** Prompt A **
List every person named in the New York exhibitions post.
** Prompt B **
Pick up the New York exhibitions post after its last sentence and write the next part.

Exhibitions in New York (6-11 March 2024)

On my recent trip to New York City, more specifically Manhatten, I also took the opportunity to view a work by Chow and Lin from their “Poverty Line” series, which MoMA had acquired, a great honour for a Singaporean art collective. This work featured tomatoes as the device for communicating their messages on relative wealth and deprivation.We also spent time at other museums. Kudos to my friends Stefen Chow and Lin Huyi! 👏👏👏
https://www.moma.org/magazine/articles/997)

At the Guggenheim Museum, we saw early paintings by European artists like Degas and Picasso, that reveal how they started before they evolved into what they became famous for. A patient meander up the spiral museum’s pathway is an inherent part of the experience, to culminate in a view of its beautiful ceiling and skylight.

Dataset entries

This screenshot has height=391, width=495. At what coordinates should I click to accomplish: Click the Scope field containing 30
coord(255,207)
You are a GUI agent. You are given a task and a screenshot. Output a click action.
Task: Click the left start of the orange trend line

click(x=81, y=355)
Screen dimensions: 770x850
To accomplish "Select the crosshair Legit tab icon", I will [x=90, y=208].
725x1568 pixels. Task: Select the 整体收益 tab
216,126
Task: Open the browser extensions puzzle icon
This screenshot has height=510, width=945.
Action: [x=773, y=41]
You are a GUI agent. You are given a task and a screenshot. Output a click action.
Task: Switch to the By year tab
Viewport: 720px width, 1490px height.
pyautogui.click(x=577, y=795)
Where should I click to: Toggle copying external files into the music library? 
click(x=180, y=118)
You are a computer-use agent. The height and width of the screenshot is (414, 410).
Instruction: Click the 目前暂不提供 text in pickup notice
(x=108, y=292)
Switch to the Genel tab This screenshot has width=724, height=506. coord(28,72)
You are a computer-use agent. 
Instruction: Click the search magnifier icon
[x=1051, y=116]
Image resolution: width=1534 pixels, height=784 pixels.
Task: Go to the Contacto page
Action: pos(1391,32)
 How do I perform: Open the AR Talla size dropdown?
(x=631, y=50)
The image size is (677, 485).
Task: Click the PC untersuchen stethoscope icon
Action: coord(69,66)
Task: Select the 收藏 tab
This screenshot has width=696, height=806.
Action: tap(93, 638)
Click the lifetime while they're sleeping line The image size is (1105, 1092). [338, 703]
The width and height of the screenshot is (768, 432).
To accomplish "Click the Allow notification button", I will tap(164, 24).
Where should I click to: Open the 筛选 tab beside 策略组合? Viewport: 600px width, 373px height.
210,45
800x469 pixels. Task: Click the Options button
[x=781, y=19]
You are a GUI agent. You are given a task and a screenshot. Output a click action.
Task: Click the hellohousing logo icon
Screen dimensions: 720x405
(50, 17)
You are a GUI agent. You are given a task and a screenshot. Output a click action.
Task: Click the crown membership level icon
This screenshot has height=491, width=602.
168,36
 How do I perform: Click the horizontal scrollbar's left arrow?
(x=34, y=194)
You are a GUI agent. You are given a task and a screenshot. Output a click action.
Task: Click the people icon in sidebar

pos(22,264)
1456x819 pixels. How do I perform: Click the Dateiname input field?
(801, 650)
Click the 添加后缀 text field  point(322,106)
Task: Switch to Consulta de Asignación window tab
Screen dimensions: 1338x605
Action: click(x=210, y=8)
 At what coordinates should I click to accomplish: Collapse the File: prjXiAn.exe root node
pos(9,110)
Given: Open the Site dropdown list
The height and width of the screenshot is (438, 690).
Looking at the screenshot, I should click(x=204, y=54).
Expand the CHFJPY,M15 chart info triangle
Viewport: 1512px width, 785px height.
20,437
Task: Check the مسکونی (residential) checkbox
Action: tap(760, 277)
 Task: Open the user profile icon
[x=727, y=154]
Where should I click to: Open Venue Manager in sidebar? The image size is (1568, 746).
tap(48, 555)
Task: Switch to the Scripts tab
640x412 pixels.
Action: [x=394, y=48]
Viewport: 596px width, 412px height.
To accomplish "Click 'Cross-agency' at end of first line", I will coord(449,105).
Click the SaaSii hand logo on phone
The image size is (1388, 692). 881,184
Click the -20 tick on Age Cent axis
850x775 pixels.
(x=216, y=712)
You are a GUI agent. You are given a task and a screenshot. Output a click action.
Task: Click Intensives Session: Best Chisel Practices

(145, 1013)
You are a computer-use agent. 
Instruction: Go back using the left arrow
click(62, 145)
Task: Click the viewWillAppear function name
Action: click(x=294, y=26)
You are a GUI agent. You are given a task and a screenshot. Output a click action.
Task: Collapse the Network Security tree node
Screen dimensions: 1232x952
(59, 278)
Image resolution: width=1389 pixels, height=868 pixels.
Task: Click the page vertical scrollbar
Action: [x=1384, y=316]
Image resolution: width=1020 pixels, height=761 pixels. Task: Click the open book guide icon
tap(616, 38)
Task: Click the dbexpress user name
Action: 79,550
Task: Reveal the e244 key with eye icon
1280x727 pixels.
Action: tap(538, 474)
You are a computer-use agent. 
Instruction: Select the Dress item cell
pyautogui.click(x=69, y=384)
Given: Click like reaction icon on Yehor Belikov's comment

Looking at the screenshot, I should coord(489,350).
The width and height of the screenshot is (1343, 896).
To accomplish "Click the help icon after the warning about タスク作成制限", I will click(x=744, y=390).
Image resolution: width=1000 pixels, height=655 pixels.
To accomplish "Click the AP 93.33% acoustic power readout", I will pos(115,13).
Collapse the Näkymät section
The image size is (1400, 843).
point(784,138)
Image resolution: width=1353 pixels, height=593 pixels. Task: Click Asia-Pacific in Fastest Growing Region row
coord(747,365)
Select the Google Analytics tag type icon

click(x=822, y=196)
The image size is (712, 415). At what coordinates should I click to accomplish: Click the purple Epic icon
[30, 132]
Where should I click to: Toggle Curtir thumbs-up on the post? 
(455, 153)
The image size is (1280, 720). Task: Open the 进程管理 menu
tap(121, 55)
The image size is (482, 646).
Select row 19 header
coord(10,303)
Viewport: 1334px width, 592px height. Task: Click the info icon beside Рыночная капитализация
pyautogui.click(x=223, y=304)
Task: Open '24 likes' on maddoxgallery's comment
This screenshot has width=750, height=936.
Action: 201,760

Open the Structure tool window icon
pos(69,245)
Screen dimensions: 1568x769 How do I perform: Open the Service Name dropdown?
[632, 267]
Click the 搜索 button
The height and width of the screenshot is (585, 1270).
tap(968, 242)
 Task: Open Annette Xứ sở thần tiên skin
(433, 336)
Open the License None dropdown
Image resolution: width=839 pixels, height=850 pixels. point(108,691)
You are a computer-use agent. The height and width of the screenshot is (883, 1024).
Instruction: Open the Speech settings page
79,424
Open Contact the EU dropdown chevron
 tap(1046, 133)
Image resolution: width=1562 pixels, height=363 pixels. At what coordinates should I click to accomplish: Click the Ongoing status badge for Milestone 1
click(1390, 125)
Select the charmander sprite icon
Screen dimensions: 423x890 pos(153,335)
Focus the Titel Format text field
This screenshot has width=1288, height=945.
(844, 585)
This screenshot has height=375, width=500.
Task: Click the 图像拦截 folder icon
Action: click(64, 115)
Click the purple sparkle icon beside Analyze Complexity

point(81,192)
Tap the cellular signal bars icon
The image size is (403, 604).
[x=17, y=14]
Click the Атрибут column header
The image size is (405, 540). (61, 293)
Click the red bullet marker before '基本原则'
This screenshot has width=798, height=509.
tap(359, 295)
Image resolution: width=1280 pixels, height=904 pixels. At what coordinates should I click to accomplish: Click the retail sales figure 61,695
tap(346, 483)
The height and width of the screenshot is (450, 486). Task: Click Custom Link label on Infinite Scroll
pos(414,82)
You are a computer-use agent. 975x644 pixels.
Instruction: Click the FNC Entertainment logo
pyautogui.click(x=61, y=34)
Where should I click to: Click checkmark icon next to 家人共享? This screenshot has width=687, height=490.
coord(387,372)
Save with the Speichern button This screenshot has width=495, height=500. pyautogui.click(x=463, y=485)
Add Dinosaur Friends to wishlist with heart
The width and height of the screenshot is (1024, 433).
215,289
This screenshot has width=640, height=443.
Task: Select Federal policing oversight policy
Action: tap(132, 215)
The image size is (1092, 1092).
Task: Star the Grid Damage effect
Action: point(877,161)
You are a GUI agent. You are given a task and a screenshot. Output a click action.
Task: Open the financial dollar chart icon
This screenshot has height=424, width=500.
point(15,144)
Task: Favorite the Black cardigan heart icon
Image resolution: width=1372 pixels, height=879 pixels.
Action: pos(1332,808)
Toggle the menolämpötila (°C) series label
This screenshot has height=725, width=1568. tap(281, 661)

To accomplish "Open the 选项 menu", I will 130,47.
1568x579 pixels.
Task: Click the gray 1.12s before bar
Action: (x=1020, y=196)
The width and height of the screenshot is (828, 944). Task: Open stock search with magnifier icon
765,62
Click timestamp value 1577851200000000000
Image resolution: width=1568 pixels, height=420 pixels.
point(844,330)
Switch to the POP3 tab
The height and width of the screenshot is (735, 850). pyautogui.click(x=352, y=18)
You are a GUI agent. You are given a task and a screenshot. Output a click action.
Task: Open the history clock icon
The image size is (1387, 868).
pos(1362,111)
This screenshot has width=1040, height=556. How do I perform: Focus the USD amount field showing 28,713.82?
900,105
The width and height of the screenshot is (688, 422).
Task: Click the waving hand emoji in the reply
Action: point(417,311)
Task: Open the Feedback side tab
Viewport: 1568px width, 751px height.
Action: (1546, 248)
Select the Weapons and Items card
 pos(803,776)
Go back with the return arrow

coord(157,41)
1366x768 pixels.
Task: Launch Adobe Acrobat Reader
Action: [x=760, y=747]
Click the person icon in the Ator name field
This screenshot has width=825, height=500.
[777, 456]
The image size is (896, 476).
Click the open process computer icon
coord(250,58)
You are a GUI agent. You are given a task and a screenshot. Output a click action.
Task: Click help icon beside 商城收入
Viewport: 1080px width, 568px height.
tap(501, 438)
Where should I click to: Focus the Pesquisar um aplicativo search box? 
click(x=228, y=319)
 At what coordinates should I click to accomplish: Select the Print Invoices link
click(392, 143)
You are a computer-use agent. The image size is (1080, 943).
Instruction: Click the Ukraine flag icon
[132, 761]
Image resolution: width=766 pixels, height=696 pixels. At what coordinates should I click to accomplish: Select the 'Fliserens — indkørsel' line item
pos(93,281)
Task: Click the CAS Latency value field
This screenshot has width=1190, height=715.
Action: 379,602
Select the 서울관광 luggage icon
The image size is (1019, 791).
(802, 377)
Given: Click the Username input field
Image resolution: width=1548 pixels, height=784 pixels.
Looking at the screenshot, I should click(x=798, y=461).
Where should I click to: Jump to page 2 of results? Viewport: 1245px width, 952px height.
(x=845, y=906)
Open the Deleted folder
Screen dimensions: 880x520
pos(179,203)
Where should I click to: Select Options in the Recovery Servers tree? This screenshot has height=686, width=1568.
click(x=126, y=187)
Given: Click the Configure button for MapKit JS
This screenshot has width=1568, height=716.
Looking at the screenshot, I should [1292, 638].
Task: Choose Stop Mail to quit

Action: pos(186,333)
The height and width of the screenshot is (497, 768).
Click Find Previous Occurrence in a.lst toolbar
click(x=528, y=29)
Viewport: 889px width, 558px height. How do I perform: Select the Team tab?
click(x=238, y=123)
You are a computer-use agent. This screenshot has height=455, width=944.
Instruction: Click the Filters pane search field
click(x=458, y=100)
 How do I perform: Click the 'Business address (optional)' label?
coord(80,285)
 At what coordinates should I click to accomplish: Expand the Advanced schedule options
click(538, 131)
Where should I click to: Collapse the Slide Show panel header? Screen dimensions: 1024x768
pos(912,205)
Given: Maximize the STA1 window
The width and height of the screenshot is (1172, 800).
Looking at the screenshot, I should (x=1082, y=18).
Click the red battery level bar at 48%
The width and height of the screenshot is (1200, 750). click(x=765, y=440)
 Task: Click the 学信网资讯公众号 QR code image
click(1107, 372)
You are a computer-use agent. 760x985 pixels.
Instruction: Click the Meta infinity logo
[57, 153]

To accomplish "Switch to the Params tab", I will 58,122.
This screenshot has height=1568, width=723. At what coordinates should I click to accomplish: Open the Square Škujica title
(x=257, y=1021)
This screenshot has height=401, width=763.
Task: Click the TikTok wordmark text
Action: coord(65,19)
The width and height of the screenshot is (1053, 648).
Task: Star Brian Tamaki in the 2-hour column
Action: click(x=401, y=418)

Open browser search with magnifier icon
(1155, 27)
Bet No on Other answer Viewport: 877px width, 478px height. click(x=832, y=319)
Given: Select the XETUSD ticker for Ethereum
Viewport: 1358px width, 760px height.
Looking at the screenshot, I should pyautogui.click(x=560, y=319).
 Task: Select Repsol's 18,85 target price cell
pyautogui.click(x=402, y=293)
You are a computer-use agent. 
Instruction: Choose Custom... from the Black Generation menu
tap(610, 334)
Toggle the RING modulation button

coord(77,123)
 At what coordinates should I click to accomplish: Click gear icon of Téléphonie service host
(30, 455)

** Result A **
Stefen Chow, Lin Huyi, Degas, Picasso

** Result B **
At the Cooper Hewitt Museum which we almost did not enter as part of it is under renovation, we saw an exhibition about stage designer E. Devin. Besides designing stages for pop musicians like U2 and Take That, she also designed stages for operas like Parsifal, Don Giovanni and Macbeth. Her thought process and designs took my breath away, revealing the energy she exerted to gain a depth of understanding of the personalities and the works she was designing for. It was a lovely, unexpected surprise on this trip.

At the Museum of Arts and Design, we saw some gorgeous ceramic pots and timber objects.

I loved all the objects but my highlight was the video of a dancer sliding gracefully within an attire of glass plates that rattled as she morphed into reptilian like creatures, especially when she “moulted” her “skin”, to start her dance all over again.

There is so much to enjoy in New York, where artists of the world converge!